### Page extract

An Australian mother who spent two decades in prison after she was wrongly found guilty of killing her four children had her convictions formally quashed Thursday, as her lawyers called for legal reform and “substantial” compensation.
Kathleen Folbigg was pardoned and freed in June on the recommendation of retired judge Tom Bathurst, who re-examined all the evidence put to her 2003 trial and found “reasonable doubt” as to her guilt.
But clearing her name required a formal ruling by the New South Wales Court of Criminal Appeals, and on Thursday, a panel of judges agreed she should be acquitted of all charges, concluding one of the country’s most prominent miscarriages of justice.
Outside the court, an emotional Folbigg thanked supporters who worked tirelessly to convince the NSW government and legal system that new scientific evidence warranted closer scrutiny of her convictions.

### Listed records
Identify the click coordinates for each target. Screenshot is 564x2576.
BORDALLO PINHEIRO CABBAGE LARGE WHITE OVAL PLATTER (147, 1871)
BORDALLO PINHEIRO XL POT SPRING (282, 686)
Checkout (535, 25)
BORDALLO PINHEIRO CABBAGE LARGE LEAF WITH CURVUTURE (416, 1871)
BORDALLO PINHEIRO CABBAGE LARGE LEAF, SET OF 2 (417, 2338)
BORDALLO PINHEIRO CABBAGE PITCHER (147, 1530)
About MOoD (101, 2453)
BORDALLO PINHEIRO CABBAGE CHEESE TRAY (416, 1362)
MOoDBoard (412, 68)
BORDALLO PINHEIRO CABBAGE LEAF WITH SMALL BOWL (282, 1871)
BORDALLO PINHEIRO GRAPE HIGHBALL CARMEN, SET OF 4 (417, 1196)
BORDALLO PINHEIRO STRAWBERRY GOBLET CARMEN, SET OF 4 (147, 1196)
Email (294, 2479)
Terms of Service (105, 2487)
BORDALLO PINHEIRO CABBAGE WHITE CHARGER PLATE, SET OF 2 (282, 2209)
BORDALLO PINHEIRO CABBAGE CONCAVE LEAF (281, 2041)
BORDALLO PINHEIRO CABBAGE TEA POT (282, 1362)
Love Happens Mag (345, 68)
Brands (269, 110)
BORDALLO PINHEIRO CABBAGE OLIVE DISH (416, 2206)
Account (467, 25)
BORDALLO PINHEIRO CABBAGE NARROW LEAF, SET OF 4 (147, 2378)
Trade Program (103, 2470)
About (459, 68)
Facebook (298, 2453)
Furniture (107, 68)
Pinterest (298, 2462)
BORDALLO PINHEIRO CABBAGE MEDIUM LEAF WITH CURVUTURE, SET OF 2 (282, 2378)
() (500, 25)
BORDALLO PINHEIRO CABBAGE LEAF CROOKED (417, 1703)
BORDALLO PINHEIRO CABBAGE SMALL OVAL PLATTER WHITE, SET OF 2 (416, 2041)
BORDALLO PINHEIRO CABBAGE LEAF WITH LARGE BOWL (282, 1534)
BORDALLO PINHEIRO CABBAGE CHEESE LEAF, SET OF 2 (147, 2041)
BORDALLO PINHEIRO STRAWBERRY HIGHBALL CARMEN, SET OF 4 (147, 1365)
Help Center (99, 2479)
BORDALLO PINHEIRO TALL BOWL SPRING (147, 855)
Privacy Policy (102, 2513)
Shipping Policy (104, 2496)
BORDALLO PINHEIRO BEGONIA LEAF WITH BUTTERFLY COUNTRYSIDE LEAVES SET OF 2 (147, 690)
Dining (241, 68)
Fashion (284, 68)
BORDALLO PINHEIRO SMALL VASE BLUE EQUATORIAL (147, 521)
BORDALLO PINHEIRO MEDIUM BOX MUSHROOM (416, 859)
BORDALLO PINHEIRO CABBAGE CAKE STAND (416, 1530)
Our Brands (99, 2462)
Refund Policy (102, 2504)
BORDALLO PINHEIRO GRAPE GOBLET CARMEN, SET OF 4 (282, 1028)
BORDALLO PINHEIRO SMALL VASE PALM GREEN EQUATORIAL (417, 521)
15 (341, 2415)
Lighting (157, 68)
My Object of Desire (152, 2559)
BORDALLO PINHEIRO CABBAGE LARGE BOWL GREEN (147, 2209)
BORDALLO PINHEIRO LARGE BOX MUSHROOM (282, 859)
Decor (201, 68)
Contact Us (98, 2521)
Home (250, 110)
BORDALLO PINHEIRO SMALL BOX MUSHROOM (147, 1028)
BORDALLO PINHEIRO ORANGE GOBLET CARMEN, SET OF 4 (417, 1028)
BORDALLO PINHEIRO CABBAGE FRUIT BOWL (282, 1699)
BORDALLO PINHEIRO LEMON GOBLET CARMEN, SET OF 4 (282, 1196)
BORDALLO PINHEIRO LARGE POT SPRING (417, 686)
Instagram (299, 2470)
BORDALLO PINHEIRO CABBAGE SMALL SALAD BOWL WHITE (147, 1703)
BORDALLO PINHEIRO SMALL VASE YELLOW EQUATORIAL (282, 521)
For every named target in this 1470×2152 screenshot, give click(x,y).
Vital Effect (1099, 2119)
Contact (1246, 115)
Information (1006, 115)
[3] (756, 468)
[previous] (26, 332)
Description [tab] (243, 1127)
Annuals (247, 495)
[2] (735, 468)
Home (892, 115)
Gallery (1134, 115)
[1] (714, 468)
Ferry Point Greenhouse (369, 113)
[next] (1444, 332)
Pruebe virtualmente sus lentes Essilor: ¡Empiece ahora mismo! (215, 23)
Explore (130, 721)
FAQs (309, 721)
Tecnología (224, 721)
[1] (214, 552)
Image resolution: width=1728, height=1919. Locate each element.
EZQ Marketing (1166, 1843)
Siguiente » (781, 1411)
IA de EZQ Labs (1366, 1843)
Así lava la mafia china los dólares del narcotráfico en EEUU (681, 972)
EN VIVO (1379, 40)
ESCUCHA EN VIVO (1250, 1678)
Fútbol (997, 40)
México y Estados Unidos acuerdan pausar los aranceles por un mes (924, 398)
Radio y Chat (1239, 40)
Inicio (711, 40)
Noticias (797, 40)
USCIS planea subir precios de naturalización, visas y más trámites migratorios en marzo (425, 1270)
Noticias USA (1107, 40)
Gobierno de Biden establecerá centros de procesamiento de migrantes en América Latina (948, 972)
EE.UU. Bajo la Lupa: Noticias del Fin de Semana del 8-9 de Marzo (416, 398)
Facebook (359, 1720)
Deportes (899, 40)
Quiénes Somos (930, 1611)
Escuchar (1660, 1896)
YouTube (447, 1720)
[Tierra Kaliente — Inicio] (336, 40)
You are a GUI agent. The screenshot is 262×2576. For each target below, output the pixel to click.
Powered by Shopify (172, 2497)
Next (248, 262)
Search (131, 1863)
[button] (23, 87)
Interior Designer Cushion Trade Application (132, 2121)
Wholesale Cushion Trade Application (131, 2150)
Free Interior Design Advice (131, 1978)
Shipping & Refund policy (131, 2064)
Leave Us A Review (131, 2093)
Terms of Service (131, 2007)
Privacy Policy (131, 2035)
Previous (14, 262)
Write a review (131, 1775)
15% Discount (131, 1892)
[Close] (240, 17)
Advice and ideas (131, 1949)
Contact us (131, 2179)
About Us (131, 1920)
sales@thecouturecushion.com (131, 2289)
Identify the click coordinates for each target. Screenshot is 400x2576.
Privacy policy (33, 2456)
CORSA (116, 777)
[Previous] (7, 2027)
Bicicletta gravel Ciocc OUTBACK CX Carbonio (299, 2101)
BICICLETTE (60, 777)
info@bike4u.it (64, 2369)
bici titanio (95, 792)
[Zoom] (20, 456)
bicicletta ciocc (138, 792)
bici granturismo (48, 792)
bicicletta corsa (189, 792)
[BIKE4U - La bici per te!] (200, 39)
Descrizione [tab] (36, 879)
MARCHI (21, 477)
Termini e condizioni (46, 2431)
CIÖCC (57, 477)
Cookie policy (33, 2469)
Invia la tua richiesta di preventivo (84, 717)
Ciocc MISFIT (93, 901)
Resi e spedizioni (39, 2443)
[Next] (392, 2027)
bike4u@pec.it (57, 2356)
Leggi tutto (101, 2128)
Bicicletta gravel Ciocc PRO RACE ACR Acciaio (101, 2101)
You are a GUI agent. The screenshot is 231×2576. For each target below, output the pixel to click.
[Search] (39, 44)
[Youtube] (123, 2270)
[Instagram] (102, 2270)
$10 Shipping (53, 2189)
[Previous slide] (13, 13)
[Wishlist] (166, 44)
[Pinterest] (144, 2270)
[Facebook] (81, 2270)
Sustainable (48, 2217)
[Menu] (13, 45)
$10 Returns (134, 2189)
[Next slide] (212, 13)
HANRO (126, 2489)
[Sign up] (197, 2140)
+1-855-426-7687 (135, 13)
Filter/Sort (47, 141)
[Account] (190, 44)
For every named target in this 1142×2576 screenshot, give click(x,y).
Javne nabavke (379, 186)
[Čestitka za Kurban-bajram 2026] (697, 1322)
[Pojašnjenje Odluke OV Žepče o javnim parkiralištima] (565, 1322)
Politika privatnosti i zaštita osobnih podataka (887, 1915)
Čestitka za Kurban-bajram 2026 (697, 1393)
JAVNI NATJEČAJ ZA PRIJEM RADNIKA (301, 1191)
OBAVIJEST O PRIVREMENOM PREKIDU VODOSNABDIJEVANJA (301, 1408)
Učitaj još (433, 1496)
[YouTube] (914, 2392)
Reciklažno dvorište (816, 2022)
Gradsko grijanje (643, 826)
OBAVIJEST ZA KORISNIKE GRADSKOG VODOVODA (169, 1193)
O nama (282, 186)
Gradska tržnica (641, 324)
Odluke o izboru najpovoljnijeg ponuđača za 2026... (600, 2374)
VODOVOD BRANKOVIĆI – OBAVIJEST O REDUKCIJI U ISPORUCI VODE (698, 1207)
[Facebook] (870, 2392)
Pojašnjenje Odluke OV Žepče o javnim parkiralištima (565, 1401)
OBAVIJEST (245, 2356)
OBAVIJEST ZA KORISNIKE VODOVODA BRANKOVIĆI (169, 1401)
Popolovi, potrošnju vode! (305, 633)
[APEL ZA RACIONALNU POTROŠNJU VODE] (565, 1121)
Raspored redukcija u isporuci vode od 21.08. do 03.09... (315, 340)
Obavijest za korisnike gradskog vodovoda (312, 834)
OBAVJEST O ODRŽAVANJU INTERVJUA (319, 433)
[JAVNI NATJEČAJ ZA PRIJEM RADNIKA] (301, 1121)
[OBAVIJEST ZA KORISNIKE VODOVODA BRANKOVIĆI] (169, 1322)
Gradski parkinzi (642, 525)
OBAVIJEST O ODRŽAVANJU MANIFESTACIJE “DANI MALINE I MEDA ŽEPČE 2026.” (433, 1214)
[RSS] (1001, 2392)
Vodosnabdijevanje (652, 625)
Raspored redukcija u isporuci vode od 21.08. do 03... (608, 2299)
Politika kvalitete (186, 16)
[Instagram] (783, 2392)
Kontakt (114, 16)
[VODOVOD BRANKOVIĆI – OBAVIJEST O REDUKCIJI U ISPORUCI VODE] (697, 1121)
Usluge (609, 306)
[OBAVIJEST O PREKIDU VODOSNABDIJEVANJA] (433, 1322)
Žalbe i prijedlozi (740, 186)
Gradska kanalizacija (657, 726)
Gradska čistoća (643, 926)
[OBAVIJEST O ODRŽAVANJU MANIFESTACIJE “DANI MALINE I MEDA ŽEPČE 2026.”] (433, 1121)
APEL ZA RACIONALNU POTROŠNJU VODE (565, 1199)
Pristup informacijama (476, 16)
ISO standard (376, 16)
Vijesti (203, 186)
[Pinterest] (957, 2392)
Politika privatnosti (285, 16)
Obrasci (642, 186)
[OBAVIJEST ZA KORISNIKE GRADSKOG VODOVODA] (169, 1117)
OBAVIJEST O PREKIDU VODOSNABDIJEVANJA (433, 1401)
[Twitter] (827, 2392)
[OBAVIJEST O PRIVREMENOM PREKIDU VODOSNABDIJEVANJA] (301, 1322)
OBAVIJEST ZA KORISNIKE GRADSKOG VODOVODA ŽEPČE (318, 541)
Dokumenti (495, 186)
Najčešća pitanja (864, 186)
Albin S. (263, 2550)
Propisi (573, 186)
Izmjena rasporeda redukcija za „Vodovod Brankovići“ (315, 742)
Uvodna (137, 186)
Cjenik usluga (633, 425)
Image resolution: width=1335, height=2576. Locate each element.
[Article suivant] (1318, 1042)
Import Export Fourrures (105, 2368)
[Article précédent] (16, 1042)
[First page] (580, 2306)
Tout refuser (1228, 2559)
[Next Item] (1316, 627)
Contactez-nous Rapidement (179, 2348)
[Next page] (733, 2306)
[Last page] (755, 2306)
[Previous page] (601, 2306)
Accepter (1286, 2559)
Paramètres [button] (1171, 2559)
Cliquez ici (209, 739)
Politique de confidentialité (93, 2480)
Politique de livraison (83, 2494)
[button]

### Exercise brief
Can you reproduce, word for word, the part of the Kathleen Folbigg article above between "Kathleen Folbigg was" and "to her guilt.", inclusive?

### Written response
Kathleen Folbigg was pardoned and freed in June on the recommendation of retired judge Tom Bathurst, who re-examined all the evidence put to her 2003 trial and found “reasonable doubt” as to her guilt.